> _What to work on_: An acceptable answer repeats exactly the line with "Task: Select the 5.9 g saturated fat value" and each line after it through the end of the entries, and includes nothing else.

[Dataset items]
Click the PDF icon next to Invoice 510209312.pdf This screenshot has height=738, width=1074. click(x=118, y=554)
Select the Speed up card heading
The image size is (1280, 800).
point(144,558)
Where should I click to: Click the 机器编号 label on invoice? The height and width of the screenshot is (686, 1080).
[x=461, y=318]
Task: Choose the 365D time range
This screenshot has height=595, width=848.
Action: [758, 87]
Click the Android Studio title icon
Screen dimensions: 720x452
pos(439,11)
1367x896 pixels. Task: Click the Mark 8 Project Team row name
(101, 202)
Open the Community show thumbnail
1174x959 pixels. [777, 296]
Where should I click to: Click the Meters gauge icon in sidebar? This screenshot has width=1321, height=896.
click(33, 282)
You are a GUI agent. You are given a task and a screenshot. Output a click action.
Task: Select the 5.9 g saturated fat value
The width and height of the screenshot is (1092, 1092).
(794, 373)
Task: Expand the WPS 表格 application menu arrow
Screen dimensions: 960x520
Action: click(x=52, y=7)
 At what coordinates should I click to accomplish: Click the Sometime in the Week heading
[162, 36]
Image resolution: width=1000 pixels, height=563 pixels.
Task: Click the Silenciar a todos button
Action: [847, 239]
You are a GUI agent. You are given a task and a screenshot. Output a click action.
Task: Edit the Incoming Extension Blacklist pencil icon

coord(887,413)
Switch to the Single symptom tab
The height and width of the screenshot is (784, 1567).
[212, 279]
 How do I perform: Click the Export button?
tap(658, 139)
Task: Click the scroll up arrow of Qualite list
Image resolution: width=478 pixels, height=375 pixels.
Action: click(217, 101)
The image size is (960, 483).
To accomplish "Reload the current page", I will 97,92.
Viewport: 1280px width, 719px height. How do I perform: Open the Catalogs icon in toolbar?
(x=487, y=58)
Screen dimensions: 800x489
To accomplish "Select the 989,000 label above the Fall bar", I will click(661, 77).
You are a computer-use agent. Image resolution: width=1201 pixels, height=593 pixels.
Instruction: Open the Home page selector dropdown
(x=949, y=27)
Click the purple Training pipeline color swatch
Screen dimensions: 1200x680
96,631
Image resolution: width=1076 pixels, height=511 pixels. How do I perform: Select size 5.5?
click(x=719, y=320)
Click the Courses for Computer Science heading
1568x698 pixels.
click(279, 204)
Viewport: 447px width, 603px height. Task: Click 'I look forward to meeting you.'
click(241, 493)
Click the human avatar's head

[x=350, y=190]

> _Task output_:
Task: Select the 5.9 g saturated fat value
The width and height of the screenshot is (1092, 1092).
(794, 373)
Task: Expand the WPS 表格 application menu arrow
Screen dimensions: 960x520
Action: click(x=52, y=7)
 At what coordinates should I click to accomplish: Click the Sometime in the Week heading
[162, 36]
Image resolution: width=1000 pixels, height=563 pixels.
Task: Click the Silenciar a todos button
Action: [847, 239]
You are a GUI agent. You are given a task and a screenshot. Output a click action.
Task: Edit the Incoming Extension Blacklist pencil icon

coord(887,413)
Switch to the Single symptom tab
The height and width of the screenshot is (784, 1567).
[212, 279]
 How do I perform: Click the Export button?
tap(658, 139)
Task: Click the scroll up arrow of Qualite list
Image resolution: width=478 pixels, height=375 pixels.
Action: click(217, 101)
The image size is (960, 483).
To accomplish "Reload the current page", I will 97,92.
Viewport: 1280px width, 719px height. How do I perform: Open the Catalogs icon in toolbar?
(x=487, y=58)
Screen dimensions: 800x489
To accomplish "Select the 989,000 label above the Fall bar", I will click(661, 77).
You are a computer-use agent. Image resolution: width=1201 pixels, height=593 pixels.
Instruction: Open the Home page selector dropdown
(x=949, y=27)
Click the purple Training pipeline color swatch
Screen dimensions: 1200x680
96,631
Image resolution: width=1076 pixels, height=511 pixels. How do I perform: Select size 5.5?
click(x=719, y=320)
Click the Courses for Computer Science heading
1568x698 pixels.
click(279, 204)
Viewport: 447px width, 603px height. Task: Click 'I look forward to meeting you.'
click(241, 493)
Click the human avatar's head

[x=350, y=190]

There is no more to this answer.